**PASSAGE TO READ**
--

5. Indrid Cold
In 2002, The Mothman Prophecies showcased a lesson on how not to adapt real life legends into horror movies. Remember the ridiculous scene with the weird voice on the telephone asking Richard Gere awkward questions about chap stick? In that scene, the ominous and electric humming voice on the other side of the phone introduces itself as “Indrid Cold.”
Not only is this scene wholly out of keeping with the documented details of the Mothman legacy, it criminally skims over one of the creepier elements orbiting the cryptid.
The name Indrid Cold actually refers to the Grinning Man entity that popped up in the surrounding geographic areas of Point Pleasant, WV (where Mothman made himself famous). The story centers on a man named Woodrow Derenberger, a traveling salesman on his way home from nearby Athens, Ohio who claims to have been passed by a strange, luminous vehicle on Interstate 77. The vehicle stopped in front of Derenberger and a passenger emerged and approached Derenberger’s truck. According to Derenberger’s account (one which he has since adhered to), the stranger was tan with a dark overcoat and dark shiny suit. He seemed to have no ears and his eyes were very far apart. His face was locked in a constant grin. He also communicated telepathically.

--

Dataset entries

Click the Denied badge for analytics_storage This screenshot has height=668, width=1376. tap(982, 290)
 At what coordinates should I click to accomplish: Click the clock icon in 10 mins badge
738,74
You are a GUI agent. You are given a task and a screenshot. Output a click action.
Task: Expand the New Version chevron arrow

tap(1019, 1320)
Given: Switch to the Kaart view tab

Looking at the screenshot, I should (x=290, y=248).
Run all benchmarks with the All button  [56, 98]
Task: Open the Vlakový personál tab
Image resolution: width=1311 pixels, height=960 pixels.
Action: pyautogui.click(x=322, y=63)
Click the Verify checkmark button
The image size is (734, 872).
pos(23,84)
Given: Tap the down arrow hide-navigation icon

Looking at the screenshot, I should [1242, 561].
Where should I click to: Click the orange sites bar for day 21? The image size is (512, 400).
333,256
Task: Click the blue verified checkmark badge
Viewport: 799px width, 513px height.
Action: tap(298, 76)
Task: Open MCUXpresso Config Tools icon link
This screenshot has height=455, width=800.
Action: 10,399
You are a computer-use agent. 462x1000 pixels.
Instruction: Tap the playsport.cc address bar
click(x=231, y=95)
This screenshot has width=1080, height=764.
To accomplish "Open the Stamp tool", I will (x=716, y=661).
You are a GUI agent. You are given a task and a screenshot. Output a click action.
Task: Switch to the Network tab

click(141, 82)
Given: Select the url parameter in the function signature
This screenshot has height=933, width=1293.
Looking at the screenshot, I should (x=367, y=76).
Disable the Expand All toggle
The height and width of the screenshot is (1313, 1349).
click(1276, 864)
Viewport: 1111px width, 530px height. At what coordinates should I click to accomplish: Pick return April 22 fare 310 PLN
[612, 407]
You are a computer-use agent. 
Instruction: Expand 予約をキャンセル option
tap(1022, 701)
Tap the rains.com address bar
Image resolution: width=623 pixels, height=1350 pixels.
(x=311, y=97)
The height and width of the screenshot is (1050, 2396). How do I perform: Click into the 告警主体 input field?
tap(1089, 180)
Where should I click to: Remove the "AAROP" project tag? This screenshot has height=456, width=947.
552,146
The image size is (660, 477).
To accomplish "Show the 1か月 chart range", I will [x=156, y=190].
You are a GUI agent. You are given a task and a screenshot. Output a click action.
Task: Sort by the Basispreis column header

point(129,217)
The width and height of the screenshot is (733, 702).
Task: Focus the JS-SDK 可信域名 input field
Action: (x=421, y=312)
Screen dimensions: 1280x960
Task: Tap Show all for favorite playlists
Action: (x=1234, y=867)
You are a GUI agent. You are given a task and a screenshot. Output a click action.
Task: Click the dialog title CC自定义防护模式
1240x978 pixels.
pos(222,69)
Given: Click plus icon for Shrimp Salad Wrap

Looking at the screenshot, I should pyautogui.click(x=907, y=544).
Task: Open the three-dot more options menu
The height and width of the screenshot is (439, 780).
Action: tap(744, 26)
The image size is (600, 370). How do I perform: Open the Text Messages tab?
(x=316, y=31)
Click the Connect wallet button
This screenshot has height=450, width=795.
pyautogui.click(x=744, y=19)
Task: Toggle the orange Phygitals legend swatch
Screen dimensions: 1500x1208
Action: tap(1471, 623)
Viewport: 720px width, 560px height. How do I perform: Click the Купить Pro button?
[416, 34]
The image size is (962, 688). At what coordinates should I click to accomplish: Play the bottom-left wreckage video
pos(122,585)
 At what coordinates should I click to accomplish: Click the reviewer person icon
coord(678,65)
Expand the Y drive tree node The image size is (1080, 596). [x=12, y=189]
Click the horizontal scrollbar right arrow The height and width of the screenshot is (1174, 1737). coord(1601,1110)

--

**TASK SET**
a) Reproduce the Indrid Cold passage word for word, everything from "Not only is" down to "orbiting the cryptid.".
b) Translate this sentence from the Indrid Cold passage into Spanish: "His face was locked in a constant grin."
c) Carry on with the Indrid Cold passage, picking up after its final sentence.

**ANSWERS FOR THE EXERCISE**
a)
Not only is this scene wholly out of keeping with the documented details of the Mothman legacy, it criminally skims over one of the creepier elements orbiting the cryptid.

b) Su rostro estaba fijo en una sonrisa constante.

c)
The details from that point forward vary greatly depending on your source, but Derenberger would later document his full story in the book Visitors from Lanulos. With the flimsy, inconsistent details, it would be easy to dismiss Derenberger’s experience as the product of a troubled mind if it were not for all of the similar stories of individuals making contact with The Grinning Man, both in Derenberger’s local area and all over the world. In fact, if you believe certain sources, the psychologist who met with Derenberger recanted diagnosis after claiming that Indrid Cold had shown up for a visit.
Level of Skepticism: This is 100% true. West Virginians don’t lie. Sorry.
Tips for a Potential Director: Be David Lynch?